Procédure contentieuse antérieure :

M. O... J..., Mmes L... E..., A... G..., Hélène Poitevin, K... C..., Q... R..., M... N..., Nadège Mazel, Siva Sunita et MM. Mathieu Gelezeau, Yann Divet, D... I..., F... P... et B... H... ont demandé au tribunal administratif de Montreuil d'annuler l'arrêté du 26 juin 2020 par lequel le maire de la commune de Saint-Ouen-sur-Seine a accordé un permis de construire à la société en nom collectif des Deux Mondes en vue de surélever et étendre deux bâtiments de bureaux préexistants, avec création de deux commerces, ensemble la décision implicite de rejet de leur recours gracieux formé le 26 avril 2021.

Par un jugement n° 2111947 du 7 avril 2022, le tribunal administratif de Montreuil, en application de l'article L. 600-5-1 du code de l'urbanisme, a sursis à statuer sur la légalité du permis de construire pour permettre la notification d'un acte régularisant le vice relatif à l'absence de saisine de l'autorité environnementale dans le cadre de l'examen au cas par cas prévu par l'article R. 122-2 du code de l'environnement

Par un jugement n° 2111947 du 9 mars 2023, le tribunal administratif de Montreuil a rejeté la demande de M. O... J..., Mmes L... E..., A... G..., Hélène Poitevin, K... C..., Q... R..., M... N..., Nadège Mazel, Siva Sunita et MM. Mathieu Gelezeau, Yann Divet, D... I..., F... P..., B... H... après qu'un permis de construire modificatif eut été délivré à la société en nom collectif des Deux Mondes par un arrêté du maire de Saint-Ouen-sur-Seine en date 4 octobre 2022.

####

» Consignes:
[1] D'après le texte fourni, à quelle date le maire de Saint-Ouen-sur-Seine a-t-il pris l'arrêté accordant le permis de construire initial ?
[2] Recopiez le passage du texte fourni qui commence par « Par un jugement n° 2111947 du 9 » et se termine par « 4 octobre 2022. », en rebaptisant « société en nom collectif des Deux Mondes » en « SNC des Deux Mondes ».
Appuyez-vous uniquement sur le texte fourni pour répondre.

» Données:
####

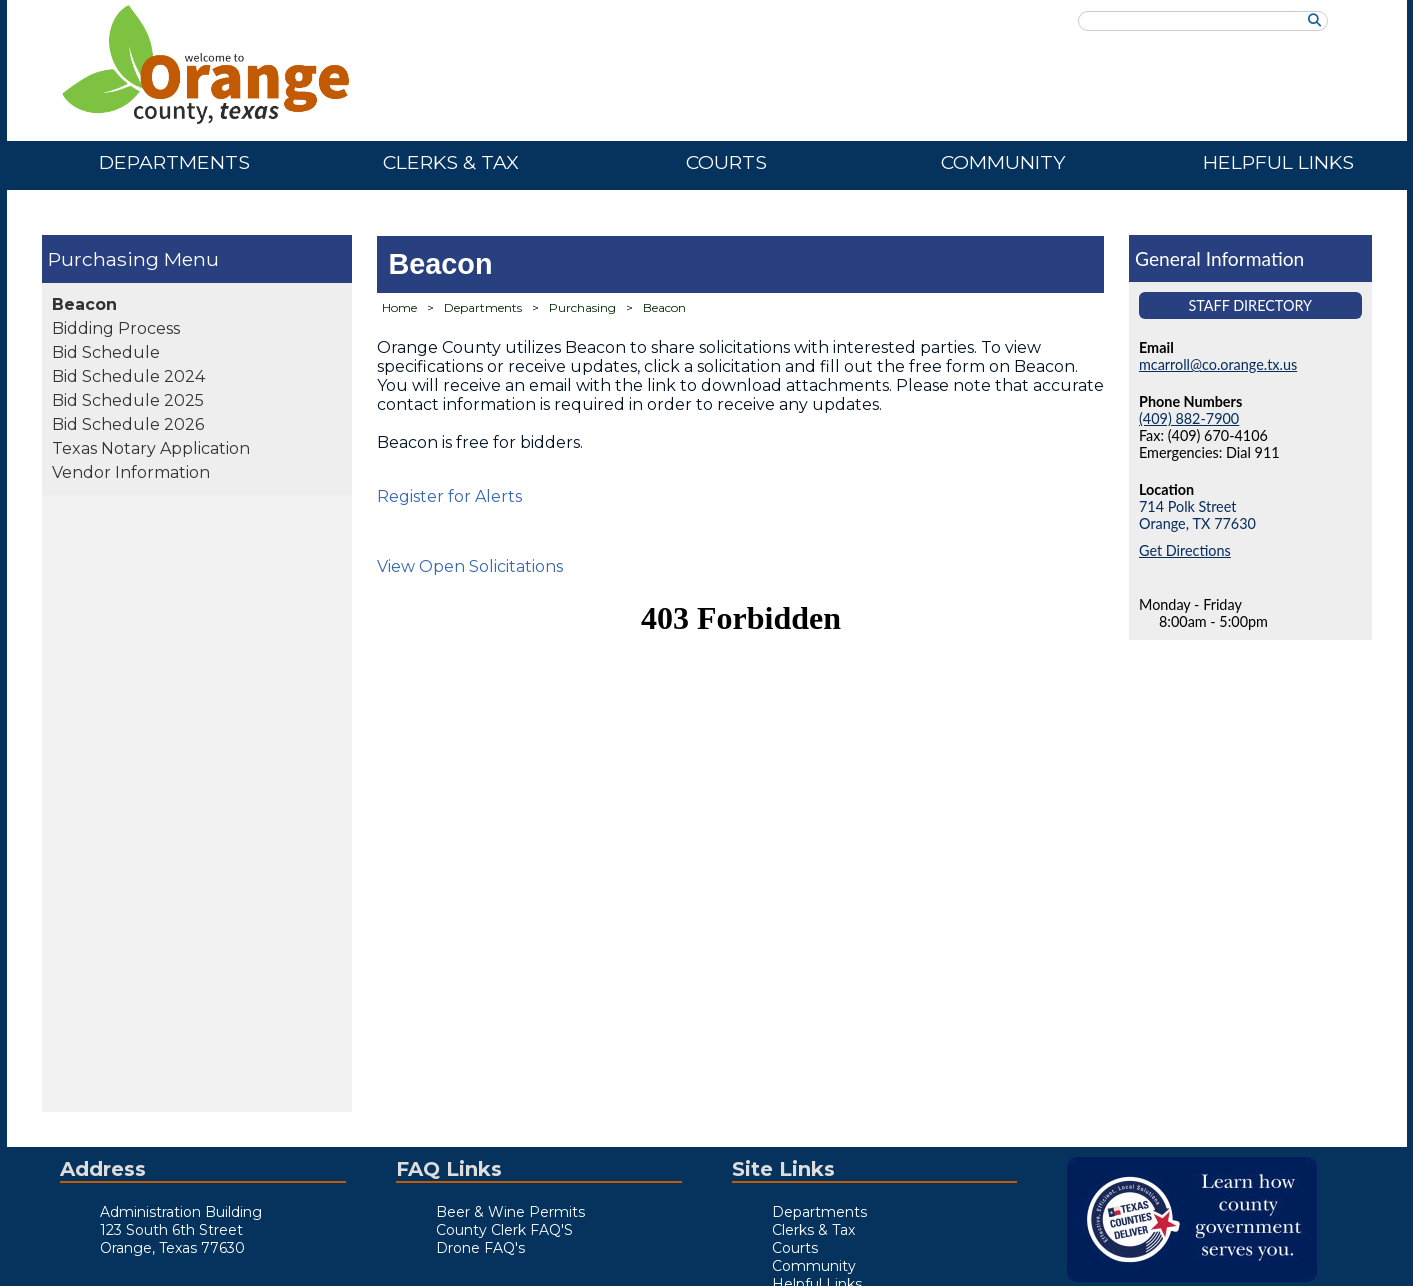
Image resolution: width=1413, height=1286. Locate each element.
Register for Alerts (449, 496)
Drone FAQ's (480, 1248)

####

» Réponses attendues:
[1] Le 26 juin 2020.

[2]
Par un jugement n° 2111947 du 9 mars 2023, le tribunal administratif de Montreuil a rejeté la demande de M. O... J..., Mmes L... E..., A... G..., Hélène Poitevin, K... C..., Q... R..., M... N..., Nadège Mazel, Siva Sunita et MM. Mathieu Gelezeau, Yann Divet, D... I..., F... P..., B... H... après qu'un permis de construire modificatif eut été délivré à la SNC des Deux Mondes par un arrêté du maire de Saint-Ouen-sur-Seine en date 4 octobre 2022.